Funds of Knowledge: Theorizing Practices in Households, Communities, and Classrooms

March 2007 — Volume 10, Number 4

Funds of Knowledge: Theorizing Practices
in Households, Communities, and Classrooms

Author: Norma González, Luis C. Moll & Cathy Amanti, Editors (2005)  
Publisher: Mahwah, NJ: Lawrence Erlbaum Associates
Pages ISBN Price
Pp. xii + 307 0-8058-4918-1 (paper) $34.50 U.S.

This book describes the discoveries that teacher-researchers made when they tried a new approach to learning about their students’ families. In extended interviews with families, they focused on finding out what family members actually did and how they talked about what they did, with the purpose of finding out how much “real world” knowledge their students already had gained about math, science, literacy, and relationships through their rich social network. Seeing these “funds of knowledge” as educational resources helps to remove deficit or disfunctionality assumptions that some may apply to poor and minority families. The educational philosophy of the contributors, a group which includes anthropologists, educational researchers, and teachers, will nourish critical inquiry and provide an important voice in future educational research and program development.

The editors state in the preface that this book is “written for educators who are willing to venture beyond the walls of the classroom,” and that is exactly what participating teachers did. Their collaboration and research has been underway for years, and the contributors have been generously sharing their findings in many forums, so the ideas contained in this book may be familiar to some readers. At the same time, the presentation of the project’s operational philosophy, the evolution of its ethnographic tools, and the participants’ descriptions of its implementation are comprehensive and engaging. Supporting institutions for the project include the W.K. Kellogg Foundation, the Center for Research on Diversity and Second Language Learning, the Center for Research on Education, Diversity, and Excellence, and the University of Arizona.

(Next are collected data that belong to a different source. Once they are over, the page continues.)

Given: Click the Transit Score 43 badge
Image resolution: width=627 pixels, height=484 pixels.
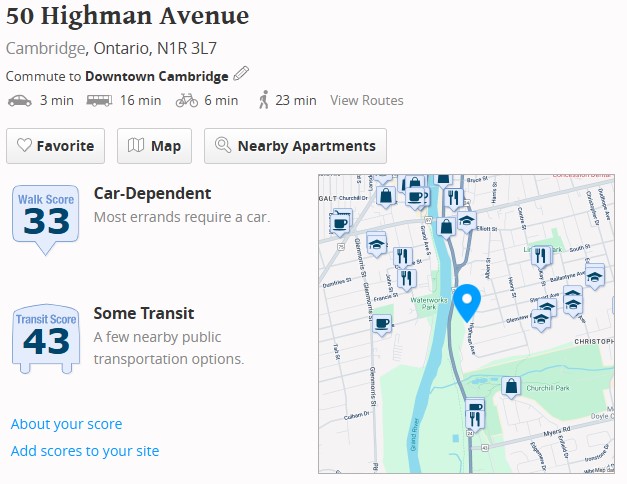Looking at the screenshot, I should (46, 340).
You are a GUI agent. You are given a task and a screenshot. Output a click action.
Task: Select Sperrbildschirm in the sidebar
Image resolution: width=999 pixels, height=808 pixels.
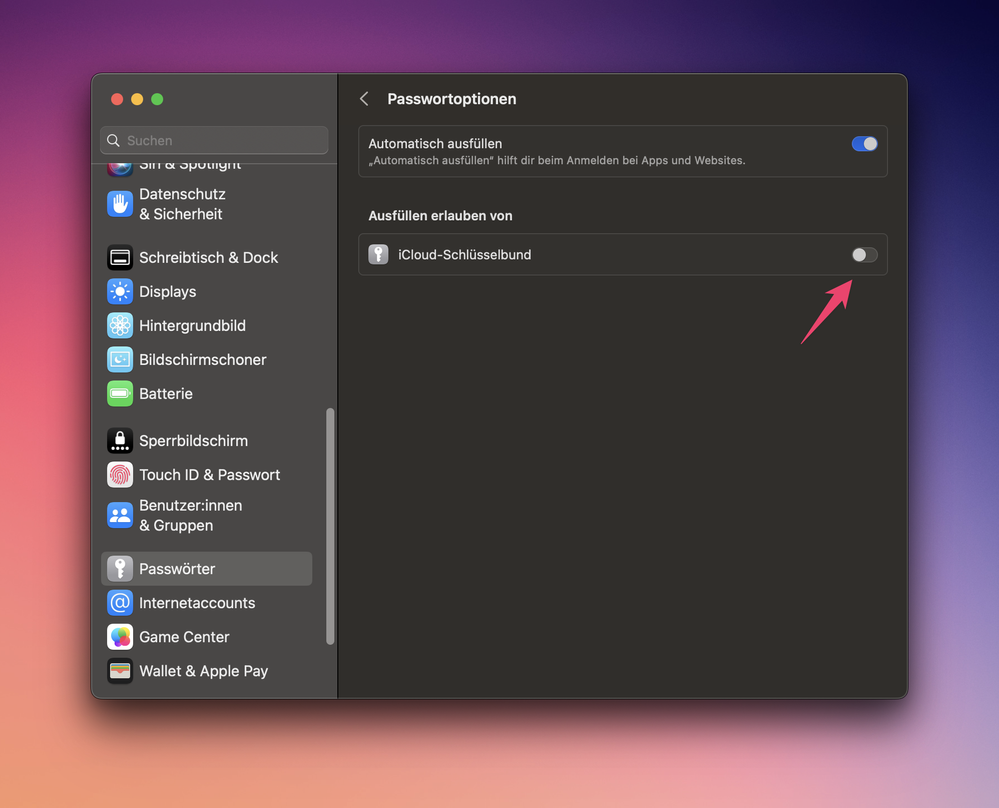pos(193,441)
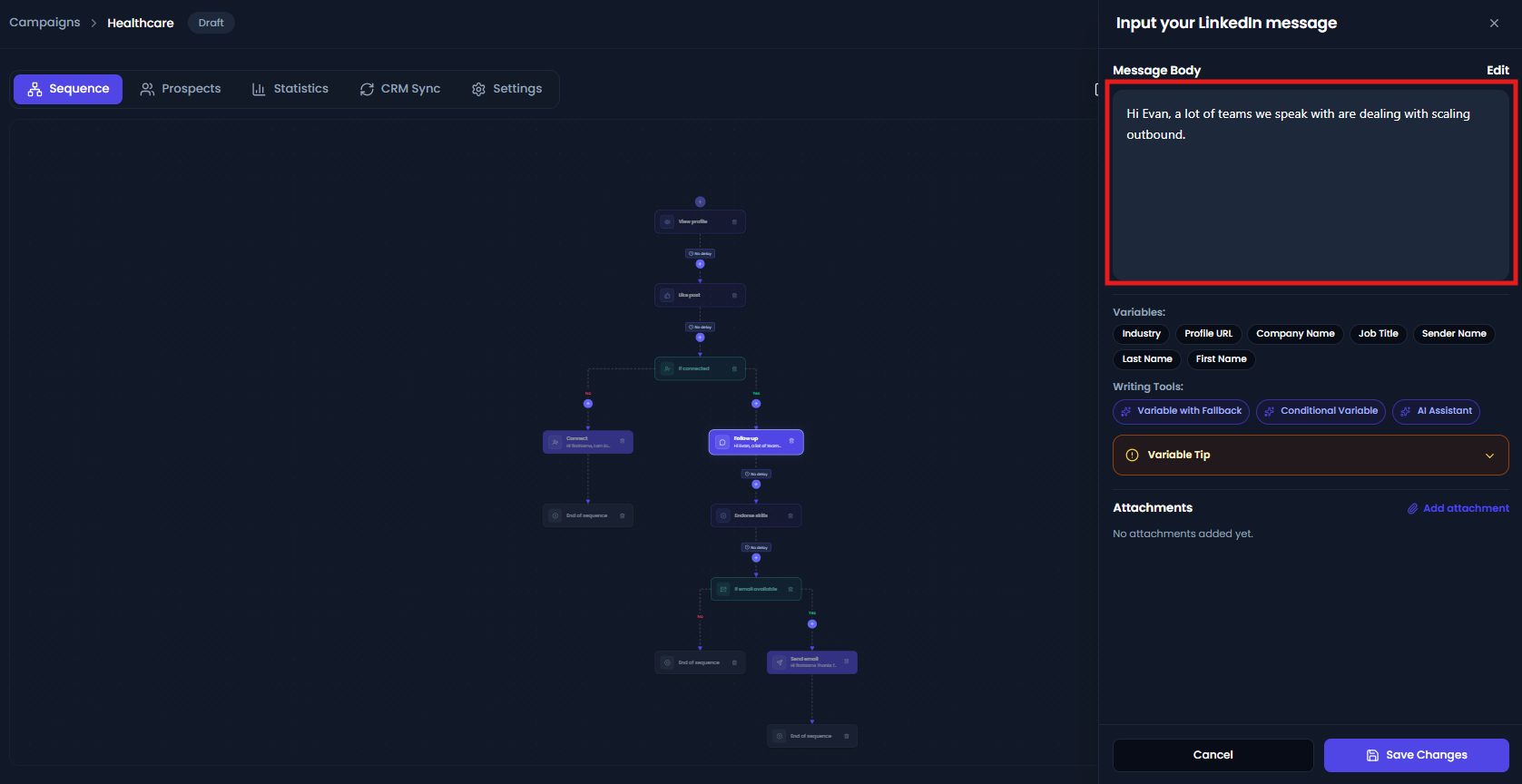Click the plus icon above View profile
This screenshot has height=784, width=1522.
point(700,201)
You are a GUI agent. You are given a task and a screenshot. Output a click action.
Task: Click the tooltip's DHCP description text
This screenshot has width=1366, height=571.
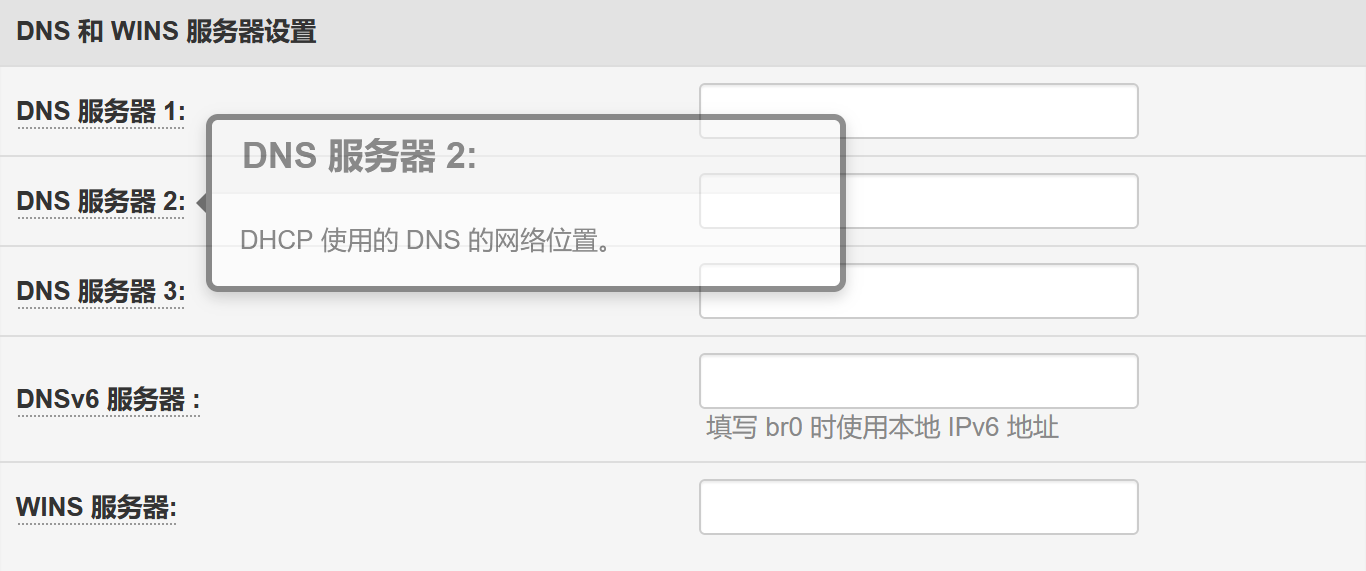pos(425,241)
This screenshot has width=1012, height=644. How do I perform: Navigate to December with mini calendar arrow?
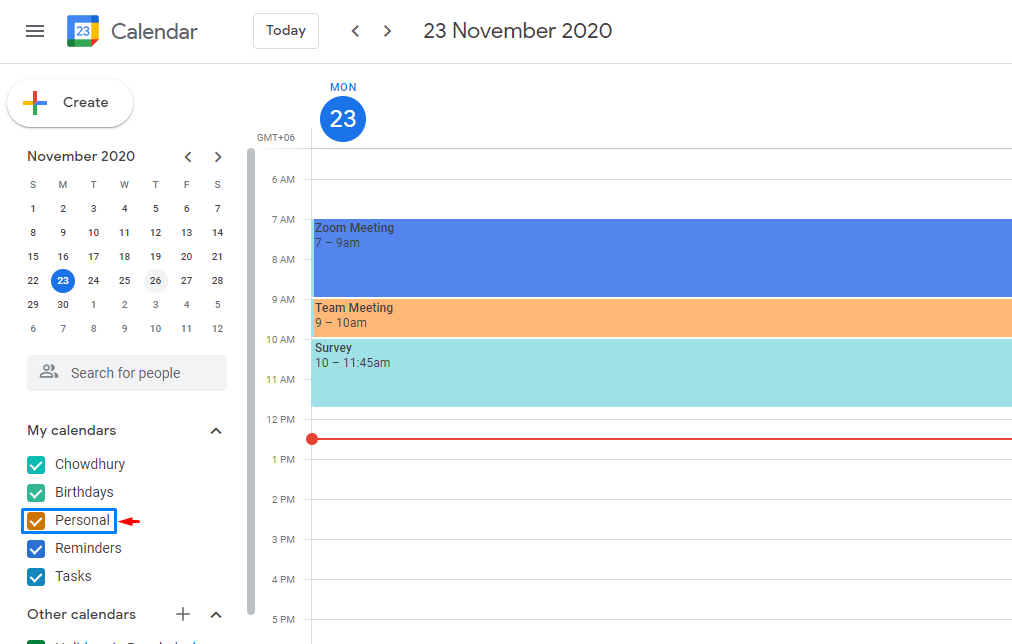pyautogui.click(x=217, y=157)
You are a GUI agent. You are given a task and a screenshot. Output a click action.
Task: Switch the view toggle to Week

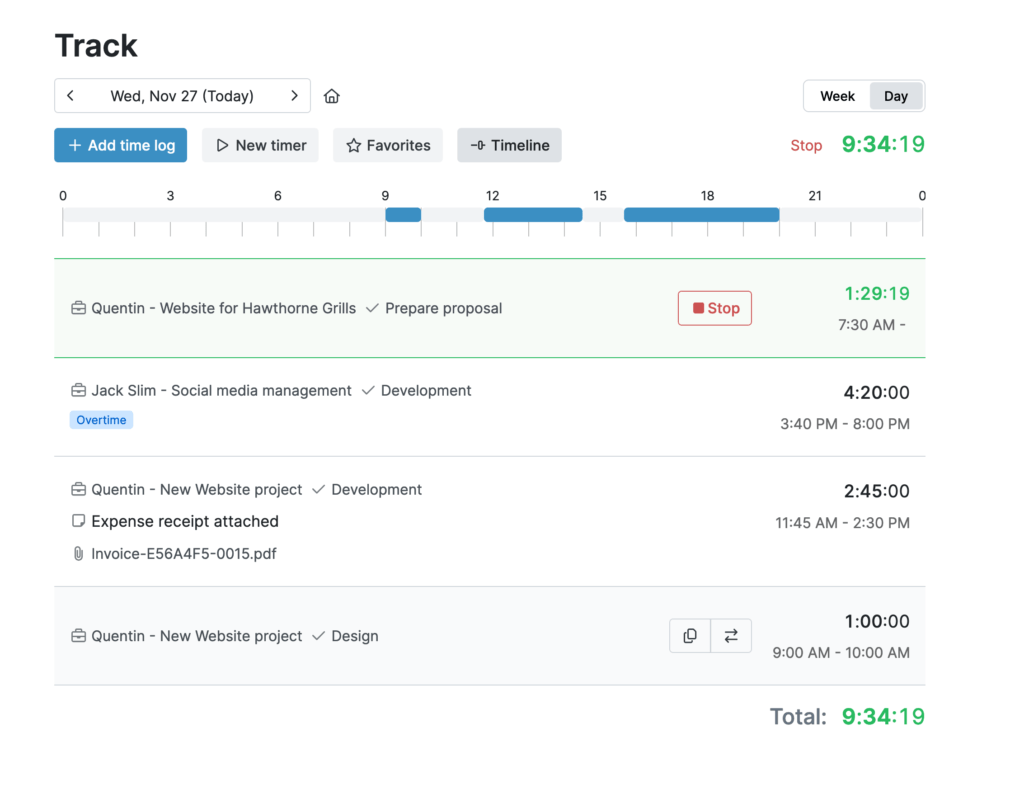tap(837, 96)
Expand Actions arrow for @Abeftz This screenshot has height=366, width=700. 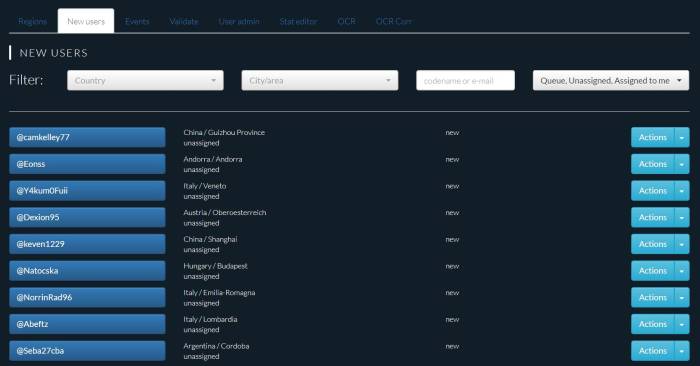click(x=682, y=324)

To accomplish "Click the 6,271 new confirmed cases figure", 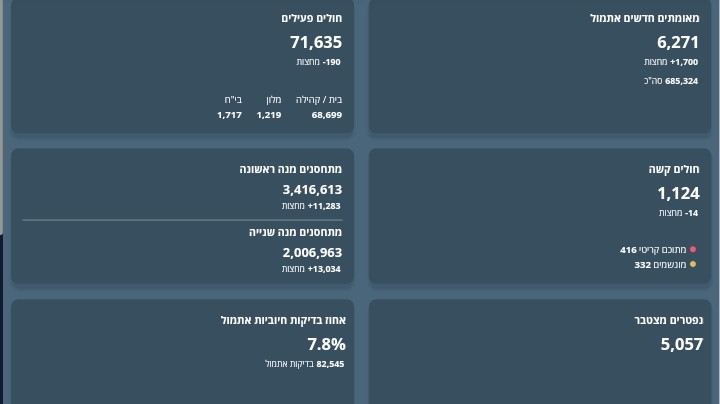I will tap(677, 42).
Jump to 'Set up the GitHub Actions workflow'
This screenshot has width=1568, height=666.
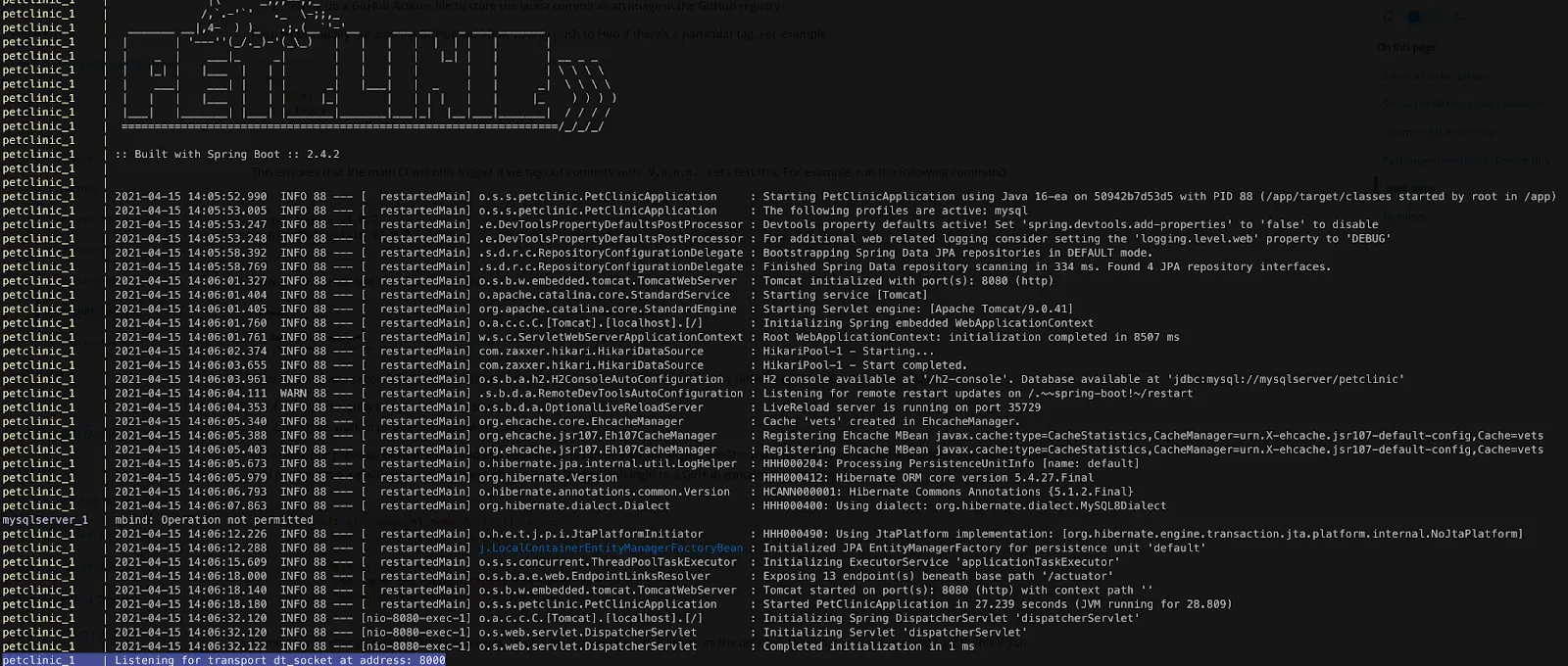coord(1462,104)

What establishes the relevance of this collection is precisely what the project is not. It is not just another parent education or involvement project as they are generally conceived and executed. Although participating teachers visited the homes of their students at least three times for extended interviews, the purpose of those home visits was unique, even startling. Proceeding from the Vygotskian premise that the construction of knowledge is mediated by the tools of language and culture, teachers trained in participatory ethnography entered the homes of their students, not in order to transmit knowledge about how to do school, but in order to discover what knowledge and skills families already possessed. Their observations began on the drive into the neighborhood as they searched for signs of skilled labor or crafts such as carpentry, mechanics, gardening, masonry, and so on.

Many of the families studied are connected to networks of extended family members and friends. The children who grow up within this network are exposed to many adults outside of their immediate family unit and learn about different trades and crafts through these relationships. This “dense exchange” of useful skills and daily decision-making imbues children with an intuitive knowledge base. This knowledge base can provide valuable connections to school learning, provided teachers know what to look for. The benefits of seeking to understand what children already know as a preface to academic learning not only validates their intelligence and worth, but also invites natural, intuitive knowledge into their preset for learning–which simply makes good sense.

The implications of this approach to building home-school relationships are discussed throughout the book, culminating in the final chapter by Luis C. Moll titled “Reflections and Possibilities.” Among these opinions are recommendations for replicating the learning process described in the book by implementing parent interviews, followed by teacher study groups in partnership with university classes. Contributors advocate strongly on behalf of language policy that supports bilingualism as well as for learning environments that build on student strengths and social skills. A strong recommendation for using cooperative strategies is made for three reasons: (1) children socialized within the rich networks described in this study tend to have highly developed social skills; (2) cooperative learning systems may contribute to interethnic relationships; and (3) minority children may achieve academically at higher rates.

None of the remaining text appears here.